Amid all the recent chicanery at Parliament House, it would have been easy to overlook an important development for whistleblowers with the passage of laws to protect those who speak out on private-sector wrongdoing. Likewise in Brussels, with all eyes on Brexit, the agreement of landmark, European Union-wide whistleblower protections went largely unremarked.
But these dual developments represent the continuation of an important shift in the treatment of whistleblowers. Long derided as snitches – to quote a former police commissioner from the 1990s: "nobody in Australia much likes whistleblowers" – societies across the globe are recognising the crucial public function served by those who expose corruption and misfeasance.
The new Australian laws are the outcome of a protracted process that began with a joint parliamentary committee report published in September 2017. That document recognised the wholesale inadequacies of extant protections for private-sector whistleblowers in the Corporations Act and recommended ambitious reforms. These were ultimately watered down as parliamentary machinations took their toll, with leading Australian authority Professor A. J. Brown describing the amendments at one point as "more a sideways than a forward step on key issues".
Nevertheless, the changes are significant. After the laws were finally passed in February this year, even Brown hailed the "breakthrough" for whistleblowers. The laws expand the range of subject matters for protected disclosures, permit anonymous whistleblowing and require large companies to introduce mandatory whistleblowing policies. Crucially, they also reverse the onus of proof in cases where a whistleblower seeks compensation after suffering reprisals.
Meanwhile, the EU's three law-making bodies – the European Commission, European Parliament and European Council – agreed in March on the terms of a directive that will require all EU member states to implement harmonised whistleblower-protection laws within two years. While the minutiae is unimportant for this column's purposes, the directive is broadly in line with international best practice and will see the EU become a world leader after decades of lagging behind.
These developments should be heartily welcomed, despite some shortcomings. We have long championed the cause of whistleblowers and the need for law reform in this area. But the recent Australian reforms left one group behind: federal public servants.
Notwithstanding the sentiments of the police commissioner mentioned above, Australia was once an early adopter of whistleblower protections for public servants. South Australia passed its Whistleblower Protection Act in 1993; for context, Britain's laws – the first in the EU – did not come into being until 1998. Over the next two decades, every Australian state and territory passed laws to protect public-sector whistleblowers, culminating in 2013 with the Public Interest Disclosure Act at the federal level.
But the positive effect of that long-awaited law has been limited. An independent review of the statute by Philip Moss in mid-2016 noted: "The experience of whistleblowers under the PID Act is not a happy one ... The experience of agencies is that the PID Act is hard to apply." In other words, the law is not working. At the coalface, as advisers to public-sector whistleblowers, we have had similar experiences.
Which is why the government's failure to implement Moss's extensive list of recommendations is disappointing.
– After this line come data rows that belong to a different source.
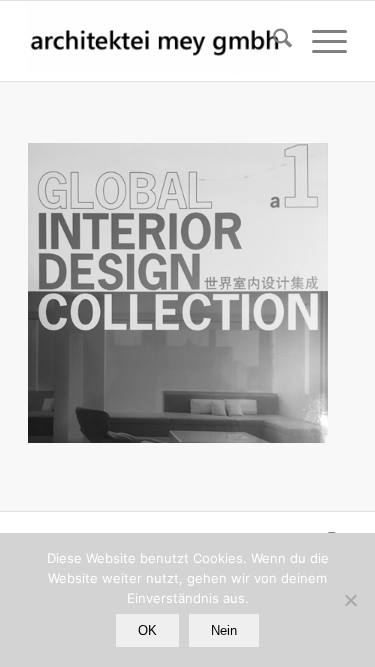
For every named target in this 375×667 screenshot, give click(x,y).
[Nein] (350, 600)
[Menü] (319, 41)
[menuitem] (272, 41)
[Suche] (272, 41)
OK (147, 630)
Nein (224, 630)
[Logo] (155, 41)
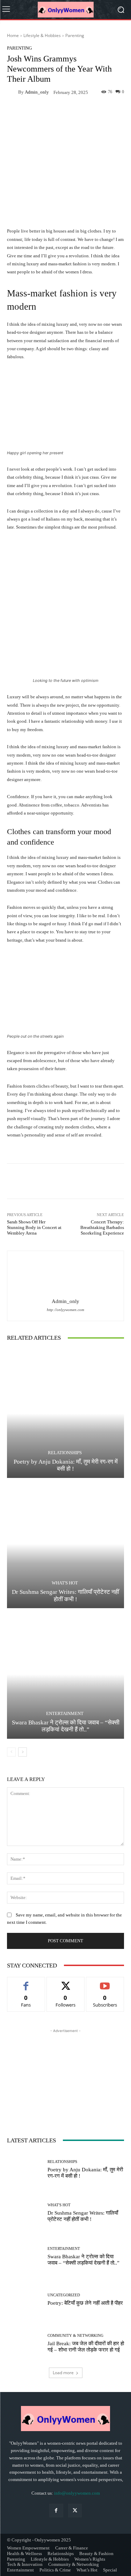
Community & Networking (75, 2336)
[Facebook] (56, 2510)
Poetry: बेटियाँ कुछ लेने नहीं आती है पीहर (85, 2303)
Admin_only (37, 92)
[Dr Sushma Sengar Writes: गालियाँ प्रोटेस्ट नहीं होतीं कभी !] (65, 1544)
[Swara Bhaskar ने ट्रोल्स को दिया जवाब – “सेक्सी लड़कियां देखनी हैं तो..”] (65, 1674)
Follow (65, 1982)
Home (13, 35)
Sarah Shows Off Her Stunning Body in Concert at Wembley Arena (34, 1227)
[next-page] (22, 1752)
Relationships (65, 1452)
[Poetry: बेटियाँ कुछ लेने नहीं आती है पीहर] (24, 2299)
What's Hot (65, 1583)
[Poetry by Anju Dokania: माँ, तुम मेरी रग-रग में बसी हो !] (65, 1413)
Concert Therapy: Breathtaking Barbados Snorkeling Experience (102, 1227)
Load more (63, 2373)
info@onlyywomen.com (77, 2493)
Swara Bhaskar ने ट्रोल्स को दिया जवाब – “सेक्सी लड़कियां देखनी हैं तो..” (65, 1726)
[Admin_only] (12, 91)
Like (26, 1982)
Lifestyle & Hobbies (42, 35)
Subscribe (105, 1982)
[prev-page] (11, 1752)
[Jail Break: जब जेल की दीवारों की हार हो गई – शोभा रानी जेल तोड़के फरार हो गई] (24, 2343)
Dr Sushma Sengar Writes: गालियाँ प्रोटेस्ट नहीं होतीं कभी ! (83, 2216)
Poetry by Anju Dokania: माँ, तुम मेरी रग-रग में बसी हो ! (66, 1465)
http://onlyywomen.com (65, 1310)
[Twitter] (75, 2510)
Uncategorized (64, 2295)
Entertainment (64, 1713)
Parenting (74, 35)
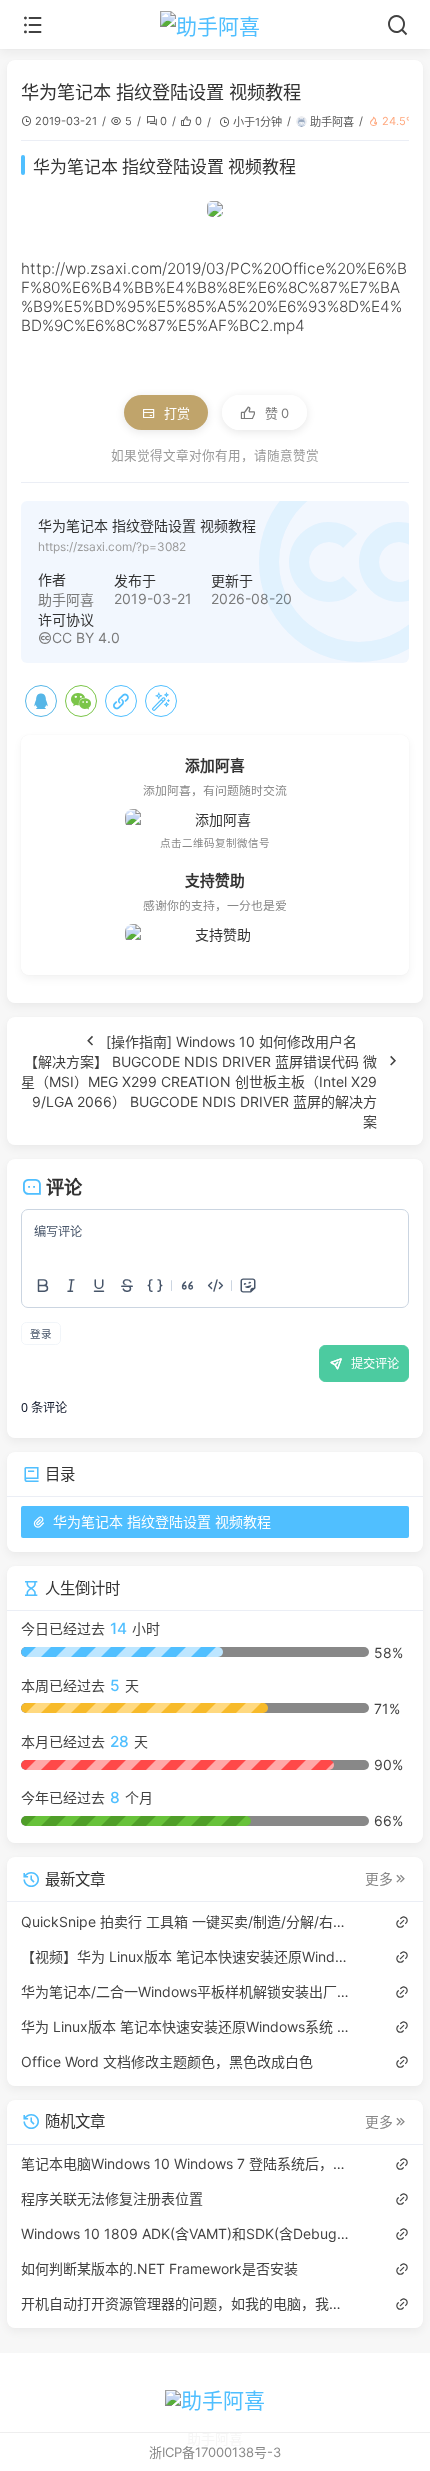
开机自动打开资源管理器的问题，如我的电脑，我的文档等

The act was left untouched by the recently passed amendments, despite the joint parliamentary inquiry stressing the need for harmonisation and recommending it be "redrafted in parallel with the [new] private sector act". At the time of writing, there have been no hints from Parliament that revisions to the public-sector protections are forthcoming.
Reform is needed. As Moss articulated in 33 recommendations across a 71-page report, the Public Interest Disclosure Act has significant shortcomings. Public-sector whistleblowing is arguably the most important form of whistleblowing, given the importance of democratic accountability and efficient public administration to the lives of all Australians.
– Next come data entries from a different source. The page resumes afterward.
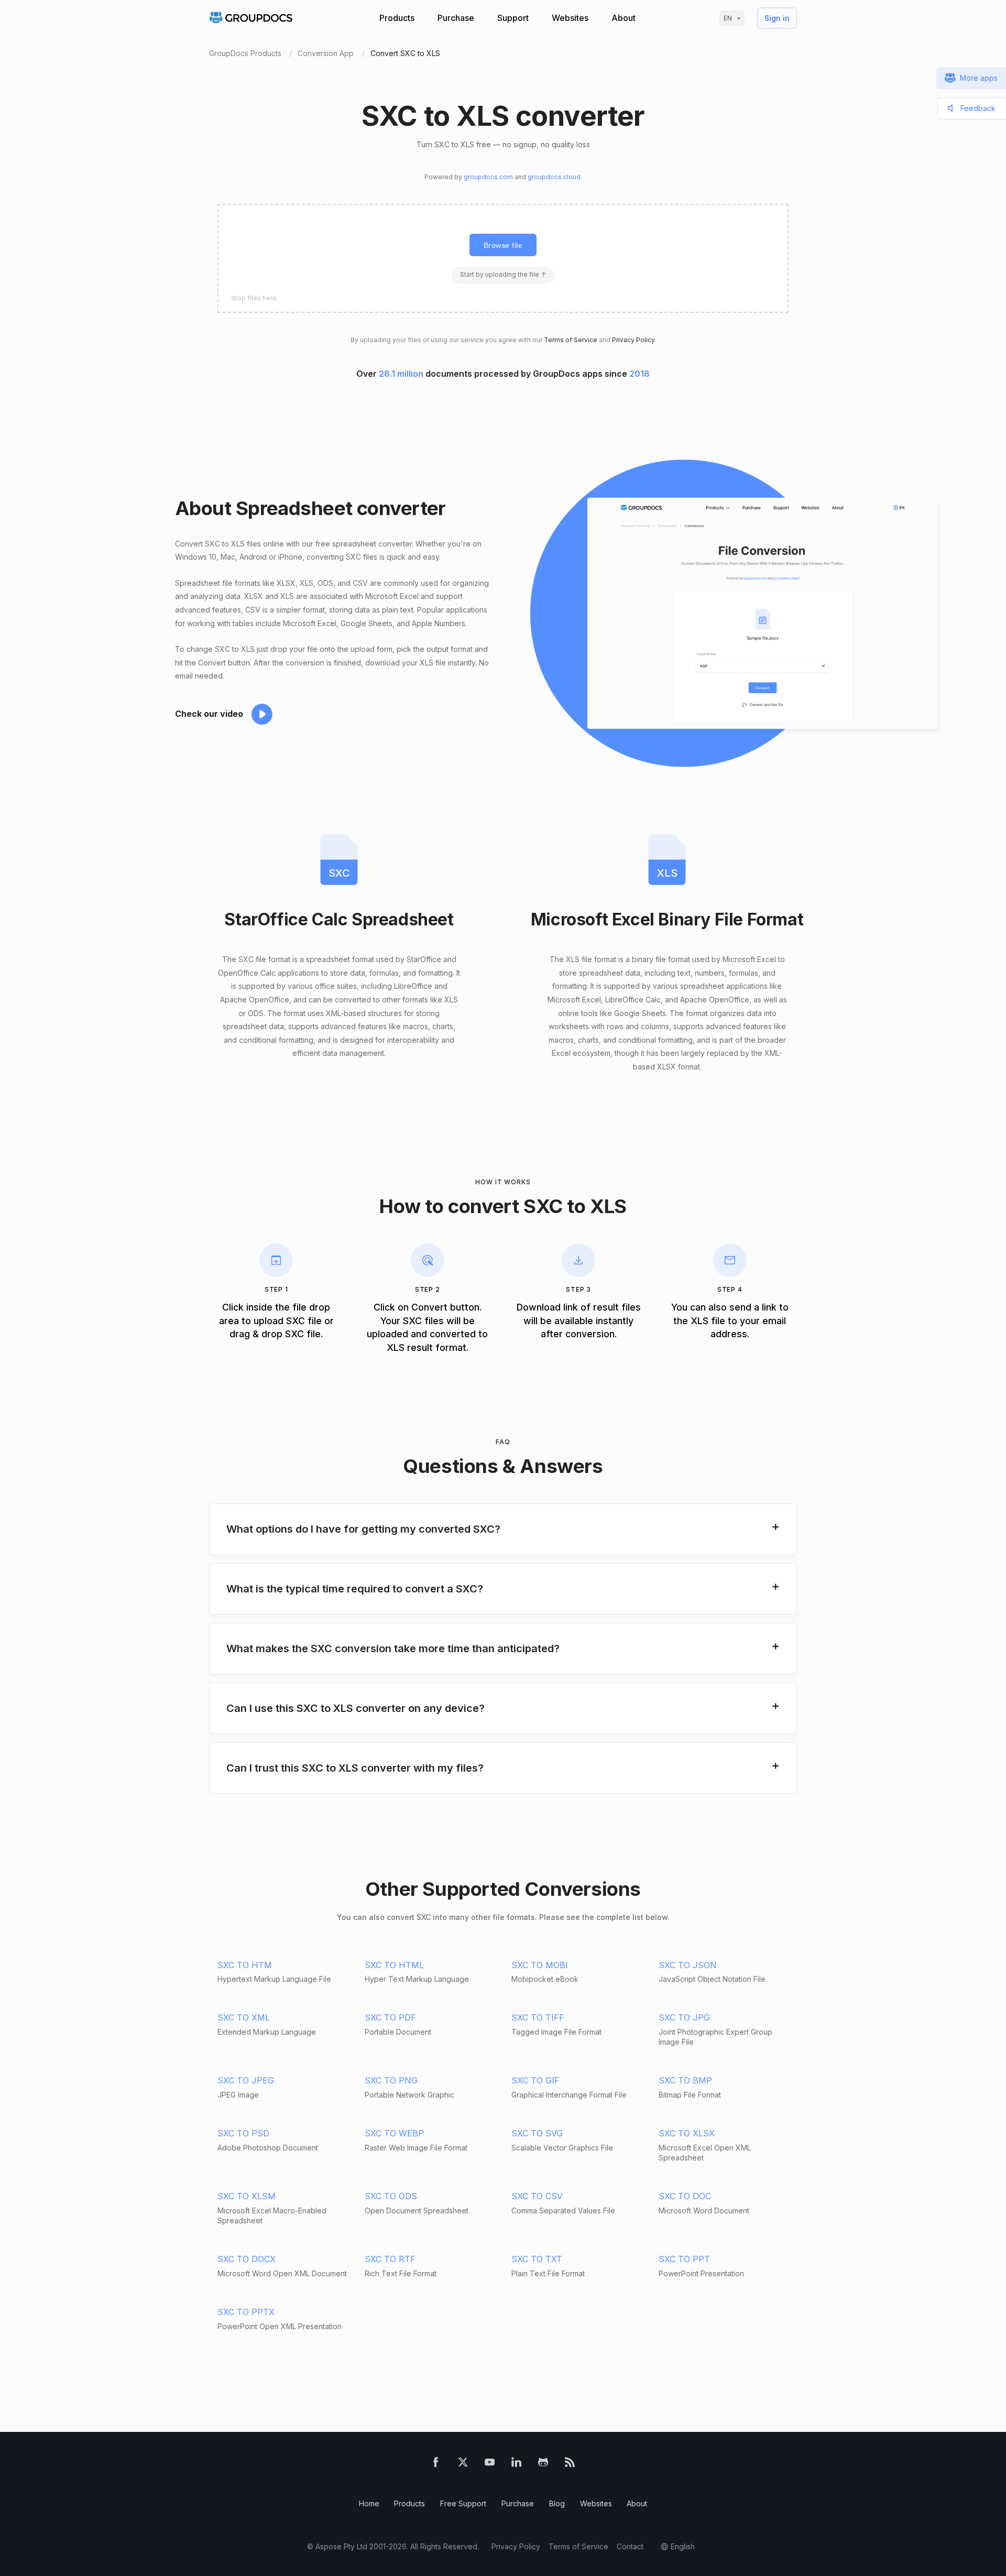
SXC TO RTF (390, 2259)
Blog (557, 2503)
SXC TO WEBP (394, 2133)
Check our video (209, 713)
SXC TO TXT (536, 2259)
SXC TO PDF (390, 2017)
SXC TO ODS (391, 2196)
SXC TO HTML (394, 1965)
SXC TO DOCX (246, 2259)
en (728, 18)
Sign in (777, 18)
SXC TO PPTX (246, 2312)
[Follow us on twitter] (463, 2464)
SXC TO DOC (685, 2196)
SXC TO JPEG (245, 2080)
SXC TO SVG (537, 2133)
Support (513, 18)
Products (396, 18)
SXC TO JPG (684, 2017)
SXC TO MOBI (539, 1965)
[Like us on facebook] (436, 2464)
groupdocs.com (488, 177)
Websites (570, 18)
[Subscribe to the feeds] (570, 2464)
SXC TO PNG (391, 2080)
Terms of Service (570, 340)
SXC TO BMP (685, 2080)
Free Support (463, 2503)
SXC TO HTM (244, 1965)
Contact (630, 2546)
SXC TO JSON (688, 1965)
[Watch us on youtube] (490, 2464)
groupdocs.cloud (554, 177)
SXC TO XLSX (687, 2133)
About (623, 18)
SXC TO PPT (684, 2259)
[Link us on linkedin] (516, 2464)
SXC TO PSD (243, 2133)
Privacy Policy (633, 340)
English (683, 2546)
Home (369, 2503)
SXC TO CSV (537, 2196)
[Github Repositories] (543, 2464)
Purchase (456, 18)
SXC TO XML (243, 2017)
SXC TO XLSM (246, 2196)
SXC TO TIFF (537, 2017)
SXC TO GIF (535, 2080)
As the government passed draconian changes last year to official secrecy laws, functioning whistleblowing channels and protections are more urgent than ever. As we wrote at the time, those reforms put "the cart before the horse ... Cracking down on unauthorised disclosure before a robust and effective program for authorised disclosure of official information is illogical at best, and shows a barely disguised contempt for whistleblowers at worst". Tax Office whistleblower Richard Boyle now faces 161 years in jail for disclosing what he saw as unfair debt collection practices to the media.
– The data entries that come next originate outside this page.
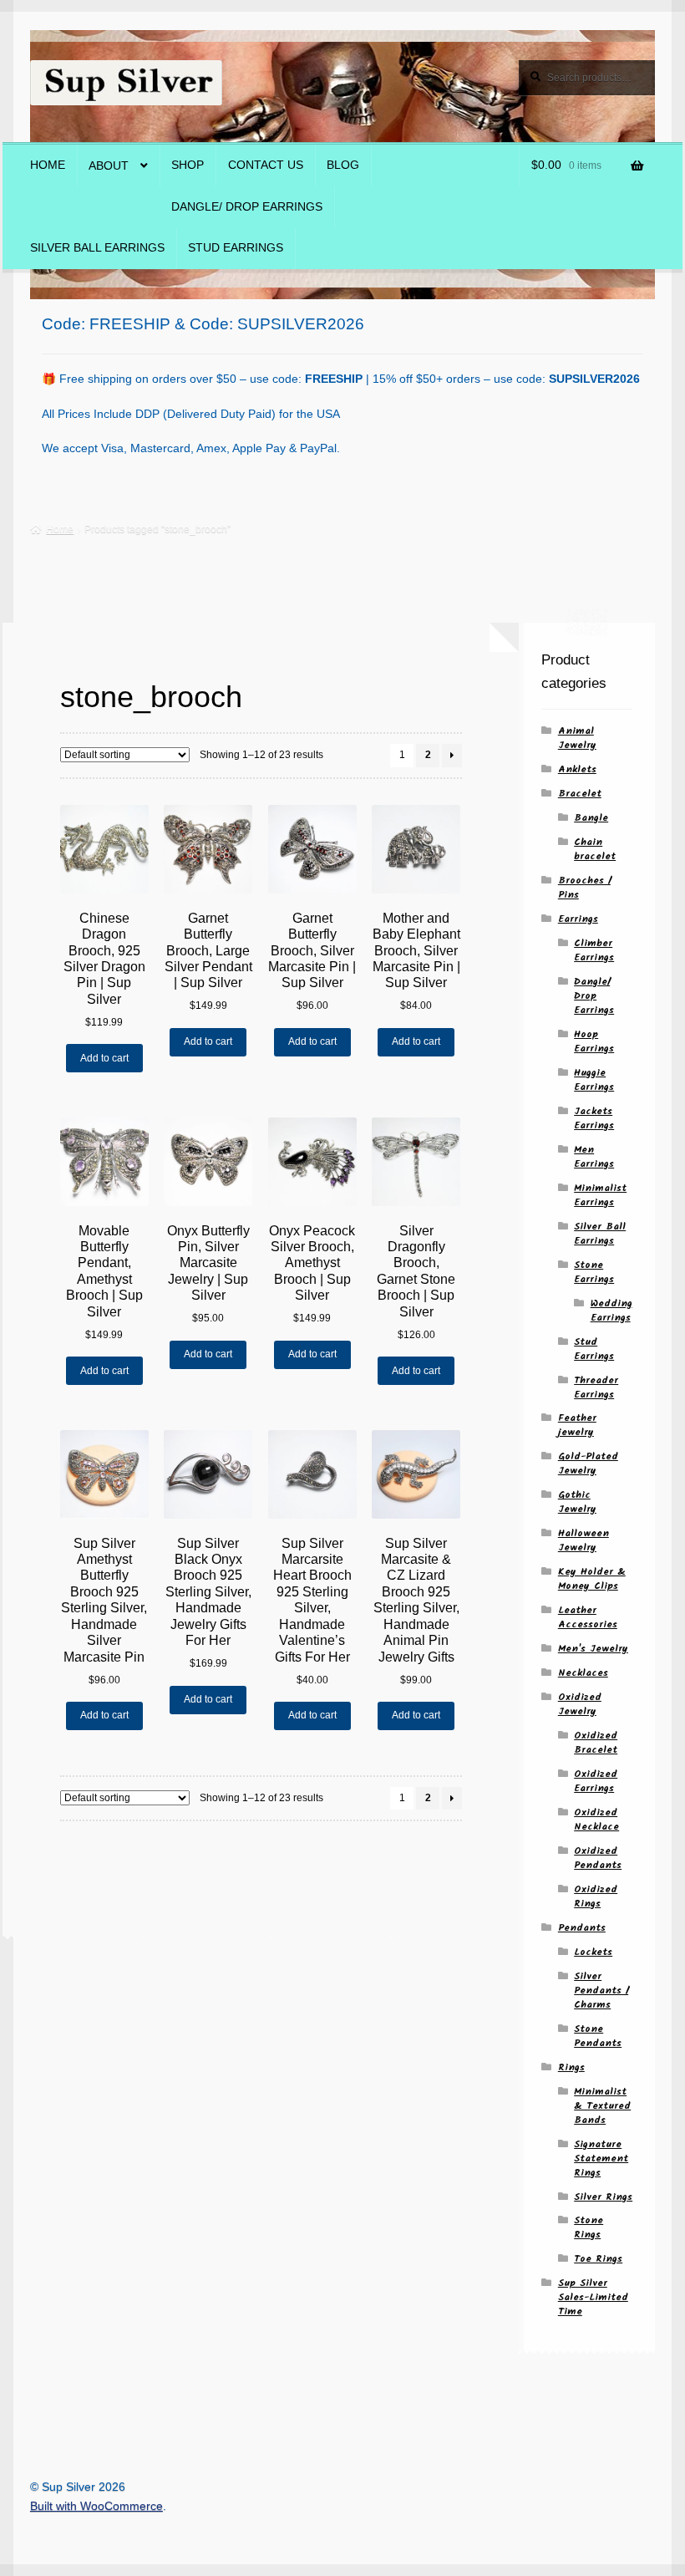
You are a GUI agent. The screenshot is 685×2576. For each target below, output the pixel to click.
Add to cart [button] (104, 1058)
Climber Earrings (594, 950)
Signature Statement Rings (601, 2158)
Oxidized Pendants (598, 1858)
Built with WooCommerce (96, 2506)
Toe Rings (598, 2259)
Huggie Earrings (594, 1080)
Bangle (591, 818)
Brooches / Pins (584, 888)
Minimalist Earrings (600, 1195)
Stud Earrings (235, 248)
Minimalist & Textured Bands (602, 2106)
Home (47, 165)
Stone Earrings (594, 1272)
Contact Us (265, 165)
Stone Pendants (598, 2036)
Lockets (593, 1952)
There is some light on the horizon. In February, Bill Shorten pledged further whistleblower law reform if Labor is elected. "Whistleblowers should be treated the same, regardless of the type of workplace they're in," the opposition leader said. "But, right now, our whistleblower laws are opaque and inconsistent."
The proof of the pudding, as ever, will be in the eating. Labor has also proposed financially incentivising whistleblowers, an approach hailed for its effectiveness in the United States but which has detractors elsewhere. Without further details about how such a scheme would work, it is premature to judge it.
Recent developments in Australia and Europe bode well for would-be whistleblowers. But the lack of sophisticated protections for Australia's federal public servants is a troubling gap. Whichever government takes power after the next election, public-sector whistleblower law reform should be at the top of the agenda.